Les managers du groupe, formés au dégraissage lors de séminaires dédiés, se voient fixer des « objectifs de déflation», c’est-à-dire de baisse du nombre de CDI, et leurs résultats sont régulièrement transmis à la plus haute hiérarchie. Un système est mis en place pour créer un climat anxiogène, pousser à bout les salariés et les contraindre à partir. Les entretiens individuels hostiles se multiplient, de même que les mises au placard (parfois sans bureau ni téléphone) et les offres de mutation inacceptables. Les propositions d’emplois extérieurs dans la fonction publique territoriale tombent plusieurs fois par semaine dans les boîtes mail.

Les objectifs sont plus que remplis, mais le nombre de suicides explose et les syndicats donnent l’alerte. Après la mort volontaire d’un énième salarié en septembre 2009, Didier Lombard parle d’une « mode» au sein de l’entreprise au cours d’une conférence de presse. Terrible maladresse, qui montre son inconscience de la gravité de la situation et le condamne à quitter son poste. Evacué en douceur, Lombard est définitivement remplacé en 2011 à la tête de l’entreprise, devenue Orange, par Stéphane Richard. Les syndicats savent gré à ce dernier d’avoir mis fin aux pratiques agressives de son prédécesseur et d’avoir apaisé le climat social. « C’est clairement changé par rapport à l’époque Lombard. Les managers suivent maintenant une formation de deux semaines pendant lesquelles on les sensibilise au bien-être des salariés», confirme Pierre Vars, secrétaire général de l’Unsa à Orange.
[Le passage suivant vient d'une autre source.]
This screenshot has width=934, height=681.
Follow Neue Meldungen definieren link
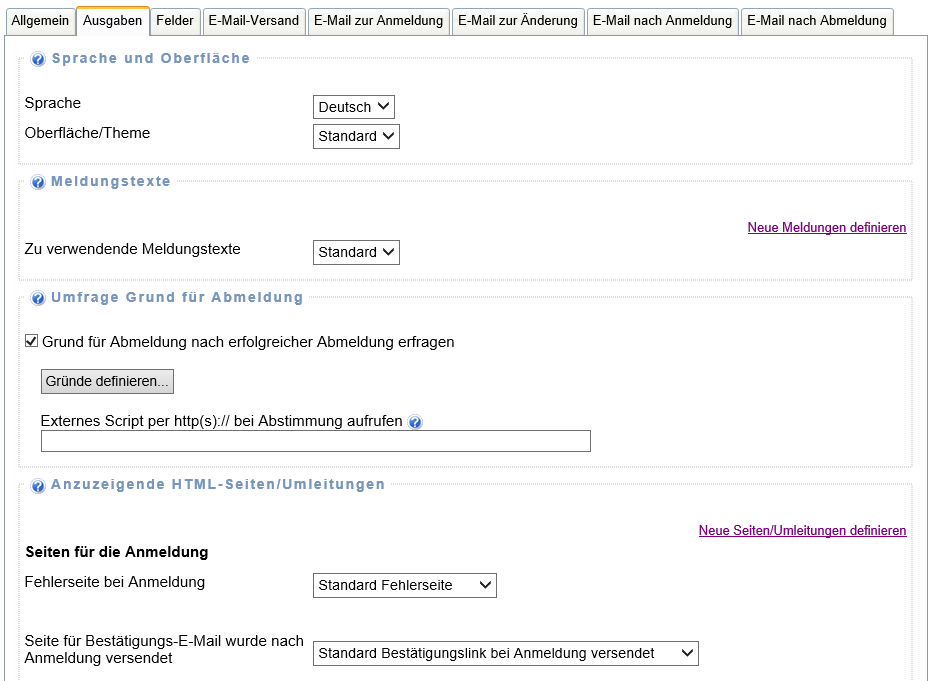[x=826, y=228]
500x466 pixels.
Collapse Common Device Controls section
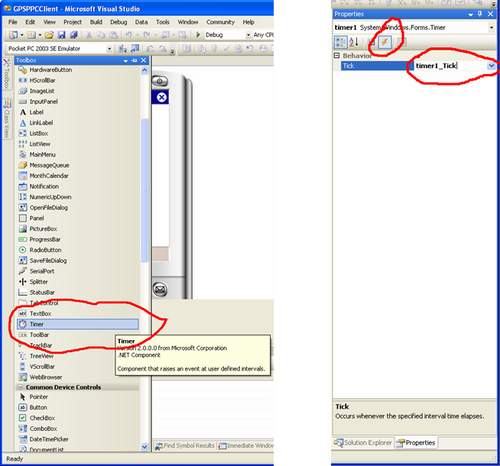(20, 387)
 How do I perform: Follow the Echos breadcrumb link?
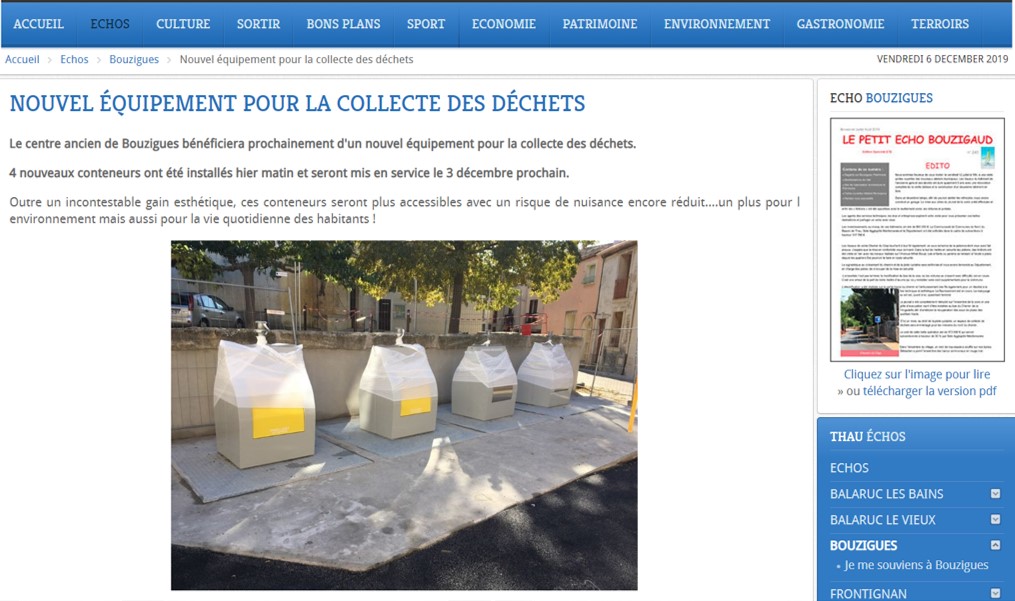[74, 60]
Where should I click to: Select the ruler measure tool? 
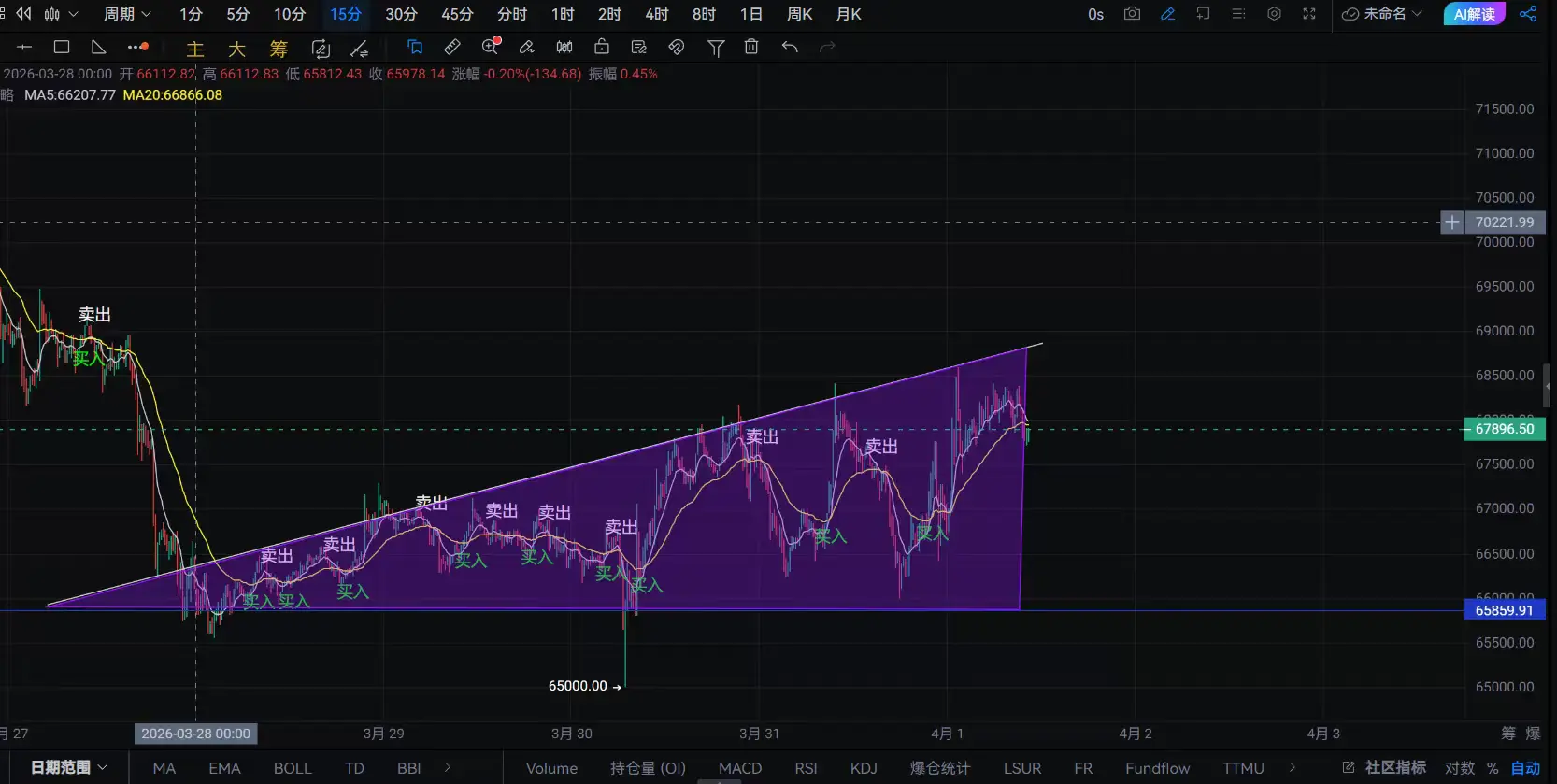452,47
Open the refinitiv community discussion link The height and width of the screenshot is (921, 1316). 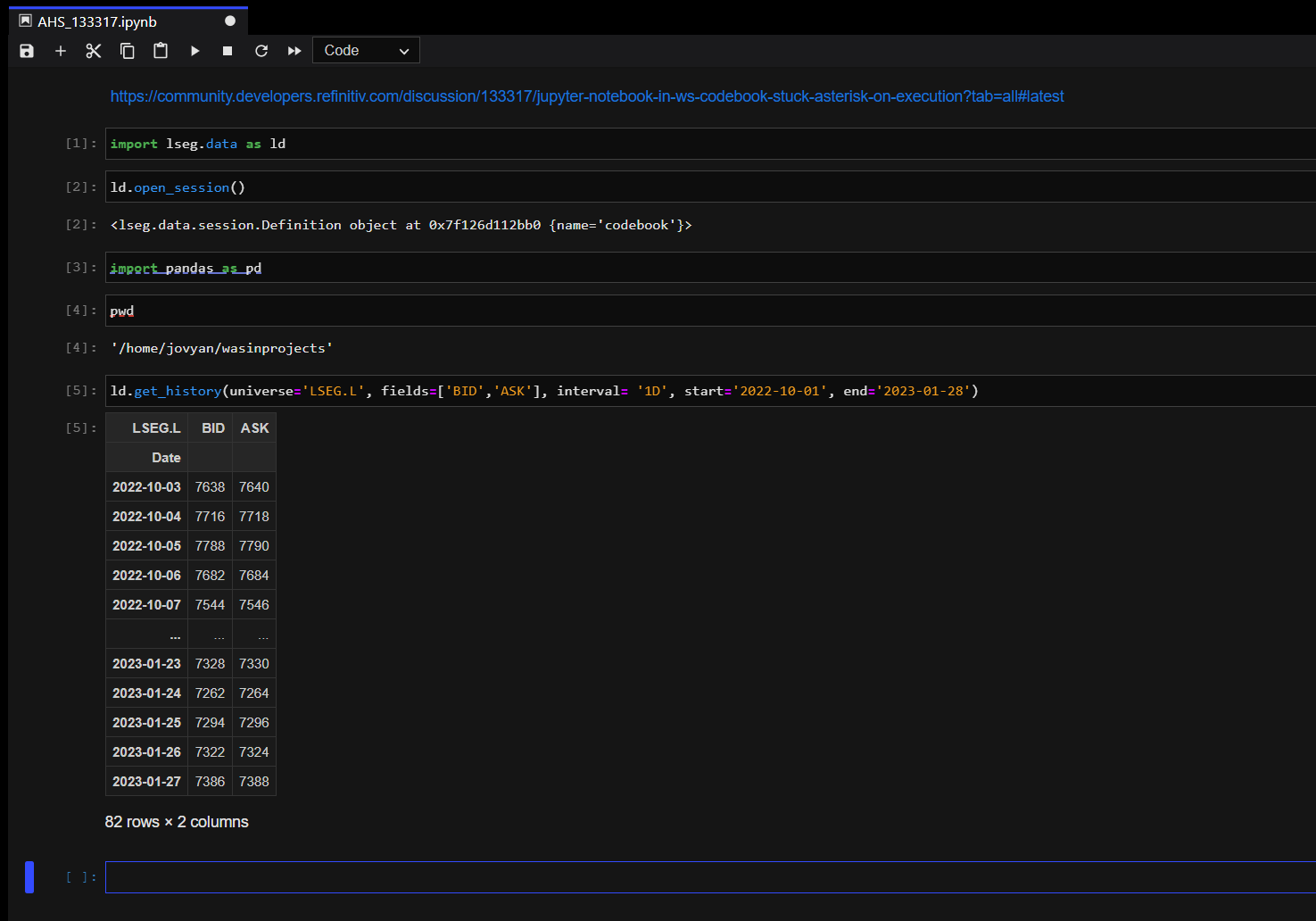586,95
Mercredi, l’entreprise a opportunément publié les résultats d’une enquête triennale sur « le stress et les conditions de travail en France» : ils montrent une amélioration générale. Mais la société reste sous tension. Début 2014, les élus du personnel avaient dénoncé une recrudescence des suicides.

Retraite.

La plupart s’inquiètent également de la diminution continue des effectifs. Car le nouveau management continue de diminuer ses charges de personnel. Fin 2015, Orange comptait 97 000 salariés en France, soit 2 600 de moins qu’un an auparavant. D’ici à 2020, 25 000 partiront à la retraite.

Pour les remplacer, l’entreprise a annoncé 6 000 recrutements entre 2016 et 2018. Résultat : « les effectifs vont baisser», admet-on du côté d’Orange. Mais à la méthode dure des départs sous la pression, façon Lombard, Richard a préféré la méthode douce des départs naturels.